Iron is needed for the formation of blood cells. Haemoglobin (the red pigment in blood) is what transports the oxygen around your child’s body – without it, he/she can’t run! So if your child is always tired, iron may be lacking. Iron is found in meat, fish, dark green vegetables (again), dried apricots, pumpkin seeds, wholegrain (brown bread), pulses, beans and lentils. Many foods are also fortified with iron so check labels.


Folate is very important for the production of new cells. It makes DNA,  the building blocks of cells, and is especially important for the rapidly growing infant and young child. Folate can be found in dark green vegetables and spinach is a great source. Lots of foods are fortified with folate, so check labels if your child is not a big fan of spinach.

Essential Fatty Acids (EFA’s)

These also cannot be made in the body. Diet has to provide them. There are two families of EFA’s -  Omega 3 and Omega 6 - which are needed in balance for efficient brain function, the immune system and overall mental health. Oily fish is the best source of EFA’s, but another great source is Flax oil. If your child is showing signs of poor concentration at school, difficulty in memorising things, is a poor reader, has mood swings, or even difficulty sleeping, it is possible that he/she may be deficient in the Omegas. Supplements are a good second best option for absorbing the Omegas, but only buy a good brand.


This mineral is predominant in the formation of bones and teeth. It can only be obtained through the diet. Calcium regulates muscle contraction (including the heartbeat) and helps blood to clot normally. Without vitamin D, calcium won’t absorb, so the two go hand in hand. Found in dark green leafy vegetables (again!), seeds, nuts, almonds, wholemeal bread, cows milk, dairy products in the main, it’s even in water (hard water that is).


Fibre is ESSENTIAL for a healthy bowel movement. Many children in the UK suffer with constipation. The best way to prevent constipation is to increase fibre in the diet. Good sources are fruit, vegetables, wholegrain rice and pasta, nuts, seeds, and cereals.


Water is the best fluid intake a child can get. They should drink plenty of it to prevent dehydration, and constipation, six to eight glasses per day is about right. Tap water is absolutely fine.
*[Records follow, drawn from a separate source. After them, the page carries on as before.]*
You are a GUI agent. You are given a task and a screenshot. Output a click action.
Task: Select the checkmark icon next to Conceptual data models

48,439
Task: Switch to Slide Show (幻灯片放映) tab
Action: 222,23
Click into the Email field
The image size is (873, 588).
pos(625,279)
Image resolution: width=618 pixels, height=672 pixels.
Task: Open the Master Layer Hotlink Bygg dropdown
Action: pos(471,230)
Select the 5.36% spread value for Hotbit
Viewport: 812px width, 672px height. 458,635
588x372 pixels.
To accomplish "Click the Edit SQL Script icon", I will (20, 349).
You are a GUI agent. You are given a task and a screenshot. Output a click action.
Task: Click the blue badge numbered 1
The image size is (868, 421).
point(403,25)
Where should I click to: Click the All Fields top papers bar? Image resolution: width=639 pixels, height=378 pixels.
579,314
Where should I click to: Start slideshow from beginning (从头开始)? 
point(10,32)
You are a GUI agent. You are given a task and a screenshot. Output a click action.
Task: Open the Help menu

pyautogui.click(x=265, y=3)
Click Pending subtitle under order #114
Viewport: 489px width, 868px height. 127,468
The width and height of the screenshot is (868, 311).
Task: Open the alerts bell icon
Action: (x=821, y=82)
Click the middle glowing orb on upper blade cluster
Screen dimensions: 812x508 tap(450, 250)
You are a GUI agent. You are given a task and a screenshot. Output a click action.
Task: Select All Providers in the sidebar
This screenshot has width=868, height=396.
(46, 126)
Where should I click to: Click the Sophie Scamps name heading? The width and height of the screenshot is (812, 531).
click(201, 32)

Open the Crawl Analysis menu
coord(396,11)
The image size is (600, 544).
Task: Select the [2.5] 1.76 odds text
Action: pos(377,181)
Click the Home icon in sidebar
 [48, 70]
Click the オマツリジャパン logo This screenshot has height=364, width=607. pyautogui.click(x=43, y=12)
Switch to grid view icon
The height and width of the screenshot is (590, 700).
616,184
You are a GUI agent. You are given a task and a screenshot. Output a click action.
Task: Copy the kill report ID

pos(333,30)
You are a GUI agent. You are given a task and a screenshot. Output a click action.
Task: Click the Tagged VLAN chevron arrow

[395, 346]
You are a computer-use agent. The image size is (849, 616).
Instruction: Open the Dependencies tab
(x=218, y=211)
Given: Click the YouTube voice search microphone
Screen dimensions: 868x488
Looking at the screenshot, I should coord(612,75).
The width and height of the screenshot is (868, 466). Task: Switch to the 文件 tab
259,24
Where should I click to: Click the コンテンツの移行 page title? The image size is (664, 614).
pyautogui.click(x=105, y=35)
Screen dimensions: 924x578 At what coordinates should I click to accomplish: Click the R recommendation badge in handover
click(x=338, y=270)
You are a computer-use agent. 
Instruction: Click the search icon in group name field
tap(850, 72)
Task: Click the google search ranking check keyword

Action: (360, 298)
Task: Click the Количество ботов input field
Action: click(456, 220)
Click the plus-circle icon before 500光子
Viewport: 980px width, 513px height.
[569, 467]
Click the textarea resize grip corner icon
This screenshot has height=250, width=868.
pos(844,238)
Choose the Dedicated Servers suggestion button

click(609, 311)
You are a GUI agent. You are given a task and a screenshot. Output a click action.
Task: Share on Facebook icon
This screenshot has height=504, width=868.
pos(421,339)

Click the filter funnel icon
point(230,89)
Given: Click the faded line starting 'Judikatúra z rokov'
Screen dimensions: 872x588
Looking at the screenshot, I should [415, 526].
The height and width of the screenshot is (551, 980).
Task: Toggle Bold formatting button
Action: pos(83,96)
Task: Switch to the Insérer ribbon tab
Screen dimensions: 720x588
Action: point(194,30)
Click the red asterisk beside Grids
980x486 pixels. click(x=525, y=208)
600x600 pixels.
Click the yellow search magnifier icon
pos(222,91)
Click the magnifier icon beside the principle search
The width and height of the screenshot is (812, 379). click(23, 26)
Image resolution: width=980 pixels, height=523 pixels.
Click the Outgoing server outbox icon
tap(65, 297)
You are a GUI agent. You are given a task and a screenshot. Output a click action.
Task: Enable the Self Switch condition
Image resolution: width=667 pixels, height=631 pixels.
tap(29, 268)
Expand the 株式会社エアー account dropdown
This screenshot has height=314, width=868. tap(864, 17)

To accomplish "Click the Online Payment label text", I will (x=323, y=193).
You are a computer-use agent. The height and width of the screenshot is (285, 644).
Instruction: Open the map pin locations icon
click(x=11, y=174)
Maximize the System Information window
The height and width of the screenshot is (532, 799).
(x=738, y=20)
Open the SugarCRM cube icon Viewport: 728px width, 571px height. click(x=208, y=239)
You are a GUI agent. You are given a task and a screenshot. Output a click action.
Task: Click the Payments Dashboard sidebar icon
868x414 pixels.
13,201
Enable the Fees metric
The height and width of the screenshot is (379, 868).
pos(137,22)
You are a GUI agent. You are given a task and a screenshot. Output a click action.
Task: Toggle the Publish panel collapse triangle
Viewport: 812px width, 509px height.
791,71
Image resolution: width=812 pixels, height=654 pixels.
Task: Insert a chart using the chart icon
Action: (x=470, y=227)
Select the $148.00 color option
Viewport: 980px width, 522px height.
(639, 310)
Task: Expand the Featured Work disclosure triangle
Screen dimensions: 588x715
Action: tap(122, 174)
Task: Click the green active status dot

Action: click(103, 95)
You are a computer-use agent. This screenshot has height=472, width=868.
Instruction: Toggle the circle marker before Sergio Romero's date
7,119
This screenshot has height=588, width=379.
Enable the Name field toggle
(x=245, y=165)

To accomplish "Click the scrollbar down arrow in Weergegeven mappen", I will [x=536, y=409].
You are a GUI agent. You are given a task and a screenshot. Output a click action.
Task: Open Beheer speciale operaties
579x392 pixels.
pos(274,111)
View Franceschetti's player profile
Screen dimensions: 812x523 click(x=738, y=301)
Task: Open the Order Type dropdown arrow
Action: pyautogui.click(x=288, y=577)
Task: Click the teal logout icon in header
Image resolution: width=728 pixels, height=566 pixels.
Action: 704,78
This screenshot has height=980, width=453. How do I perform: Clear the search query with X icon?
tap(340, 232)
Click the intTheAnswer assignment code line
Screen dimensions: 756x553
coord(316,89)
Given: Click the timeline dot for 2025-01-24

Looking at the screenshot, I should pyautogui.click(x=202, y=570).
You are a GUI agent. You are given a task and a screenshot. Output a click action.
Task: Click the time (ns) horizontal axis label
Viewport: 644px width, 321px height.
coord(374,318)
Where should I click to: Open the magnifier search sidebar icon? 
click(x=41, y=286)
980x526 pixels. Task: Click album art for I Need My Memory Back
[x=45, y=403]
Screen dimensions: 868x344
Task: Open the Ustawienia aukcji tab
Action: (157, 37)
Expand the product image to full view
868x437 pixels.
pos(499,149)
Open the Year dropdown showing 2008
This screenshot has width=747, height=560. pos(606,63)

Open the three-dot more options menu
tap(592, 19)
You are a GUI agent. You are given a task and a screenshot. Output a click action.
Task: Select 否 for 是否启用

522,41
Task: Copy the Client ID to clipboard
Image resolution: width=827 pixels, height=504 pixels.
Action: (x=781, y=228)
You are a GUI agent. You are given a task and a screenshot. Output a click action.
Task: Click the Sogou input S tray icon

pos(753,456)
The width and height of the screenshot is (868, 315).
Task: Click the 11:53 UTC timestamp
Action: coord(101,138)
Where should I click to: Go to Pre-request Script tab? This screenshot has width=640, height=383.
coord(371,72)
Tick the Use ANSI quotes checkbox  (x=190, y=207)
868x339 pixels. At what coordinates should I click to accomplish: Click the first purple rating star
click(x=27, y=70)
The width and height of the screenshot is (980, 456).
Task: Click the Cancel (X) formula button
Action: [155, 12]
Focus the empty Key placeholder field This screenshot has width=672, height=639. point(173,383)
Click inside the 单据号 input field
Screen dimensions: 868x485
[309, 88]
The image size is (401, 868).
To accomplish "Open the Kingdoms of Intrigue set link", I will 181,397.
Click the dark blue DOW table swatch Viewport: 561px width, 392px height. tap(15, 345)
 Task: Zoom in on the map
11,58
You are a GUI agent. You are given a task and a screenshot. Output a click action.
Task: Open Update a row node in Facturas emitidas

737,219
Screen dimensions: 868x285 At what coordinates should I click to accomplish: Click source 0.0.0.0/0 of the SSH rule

Overall, fruit and vegetables seem to be the foods to opt for every time to provide your children with the essentials discussed above. The EFA’s are only found in oily fish or flax oil, so try the ‘ten times’ rule where you present a food ten times to your child before you give up. Most children surrender on the tenth go! If all else fails, you can now see that a good mix of fruit and vegetables are a very good plan to make sure that your children don’t miss out on the important nutrients required to make them healthy adults. This can come in the form of fresh produce as well as freshly made juices, smoothies and vegetables soups. And don’t forget to get them to join in with the purchase and the preparation – that always motivates, and can help teach your child essential facts about a balanced diet to pass on to their own kids!